The complete listing of Module1 follows:
Dim SummaryChart As New EmbChartClass
Sub EnableChartEvents()
‘ Called by worksheet button
Range(“A1”).Select
Set SummaryChart.myChartClass = _
Worksheets(1).ChartObjects(1).Chart
End Sub
Sub DisableChartEvents()

‘ Called by worksheet button
Set SummaryChart.myChartClass = Nothing
Range(“A1”).Select
End Sub
Sub ReturnToMain()
‘ Called by worksheet button
Sheets(“Main”).Activate
End Sub
The first instruction declares a new object variable SummaryChart to be of type
EmbChartClass — which, as you recall, is the name of the class module. When the
user clicks the Enable Chart Events button, the embedded chart is assigned to the
SummaryChart object, which, in effect, enables the events for the chart.

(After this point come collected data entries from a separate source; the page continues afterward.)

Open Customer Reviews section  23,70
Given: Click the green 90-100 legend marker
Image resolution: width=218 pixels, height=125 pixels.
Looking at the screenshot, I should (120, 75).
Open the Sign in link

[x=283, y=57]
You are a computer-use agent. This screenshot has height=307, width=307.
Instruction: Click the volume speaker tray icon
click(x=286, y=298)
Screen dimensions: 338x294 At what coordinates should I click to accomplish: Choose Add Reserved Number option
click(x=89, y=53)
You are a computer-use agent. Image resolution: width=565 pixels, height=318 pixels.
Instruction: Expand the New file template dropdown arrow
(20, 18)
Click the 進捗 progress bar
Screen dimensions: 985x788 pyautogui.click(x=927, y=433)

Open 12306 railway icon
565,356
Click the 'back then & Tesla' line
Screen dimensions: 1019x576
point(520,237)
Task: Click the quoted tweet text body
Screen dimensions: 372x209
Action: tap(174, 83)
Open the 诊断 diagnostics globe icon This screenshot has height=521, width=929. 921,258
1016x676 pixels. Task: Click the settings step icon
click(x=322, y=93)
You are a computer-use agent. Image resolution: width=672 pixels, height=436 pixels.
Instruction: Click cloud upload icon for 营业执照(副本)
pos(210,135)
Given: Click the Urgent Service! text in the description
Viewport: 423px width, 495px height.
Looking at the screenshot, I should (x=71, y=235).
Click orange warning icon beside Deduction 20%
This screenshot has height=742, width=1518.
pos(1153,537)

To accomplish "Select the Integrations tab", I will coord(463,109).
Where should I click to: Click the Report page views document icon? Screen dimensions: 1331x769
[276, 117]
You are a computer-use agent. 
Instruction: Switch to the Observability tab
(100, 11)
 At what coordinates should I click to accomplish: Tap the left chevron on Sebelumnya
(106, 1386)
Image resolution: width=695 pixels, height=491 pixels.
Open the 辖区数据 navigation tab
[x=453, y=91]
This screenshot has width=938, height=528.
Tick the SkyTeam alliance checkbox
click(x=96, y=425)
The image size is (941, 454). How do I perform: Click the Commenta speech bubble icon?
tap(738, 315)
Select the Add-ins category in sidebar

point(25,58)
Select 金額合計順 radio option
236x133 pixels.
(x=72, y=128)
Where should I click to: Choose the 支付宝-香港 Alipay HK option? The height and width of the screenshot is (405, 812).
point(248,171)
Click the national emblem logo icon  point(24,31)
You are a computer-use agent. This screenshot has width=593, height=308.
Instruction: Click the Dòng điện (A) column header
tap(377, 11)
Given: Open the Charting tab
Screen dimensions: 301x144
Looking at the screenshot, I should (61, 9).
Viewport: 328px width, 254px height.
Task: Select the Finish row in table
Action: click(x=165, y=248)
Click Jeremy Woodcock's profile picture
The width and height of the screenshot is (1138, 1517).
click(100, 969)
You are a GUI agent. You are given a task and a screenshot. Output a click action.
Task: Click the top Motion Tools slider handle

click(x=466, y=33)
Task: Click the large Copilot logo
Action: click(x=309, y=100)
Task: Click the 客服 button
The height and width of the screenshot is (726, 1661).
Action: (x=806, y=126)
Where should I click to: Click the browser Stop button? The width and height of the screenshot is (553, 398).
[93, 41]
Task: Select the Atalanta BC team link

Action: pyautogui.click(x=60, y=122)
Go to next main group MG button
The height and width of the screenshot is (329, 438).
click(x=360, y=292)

Listing 18-4
shows the class module for
EmbChartClass.
Clicking the chart generates a MouseDown event, which executes the
myChartClass_MouseDown procedure. This procedure uses the GetChartElement
method to determine what element of the chart was clicked. The GetChartElement
method returns information about the chart element at specified X and Y coordi-
nates (information that is available via the arguments for the
myChartClass_MouseDown procedure.
Listing 18-4: Reacting to which column has been clicked on
Public WithEvents myChartClass As Chart
Private Sub myChartClass_MouseDown(ByVal Button As Long, _
ByVal Shift As Long, ByVal X As Long, ByVal Y As Long)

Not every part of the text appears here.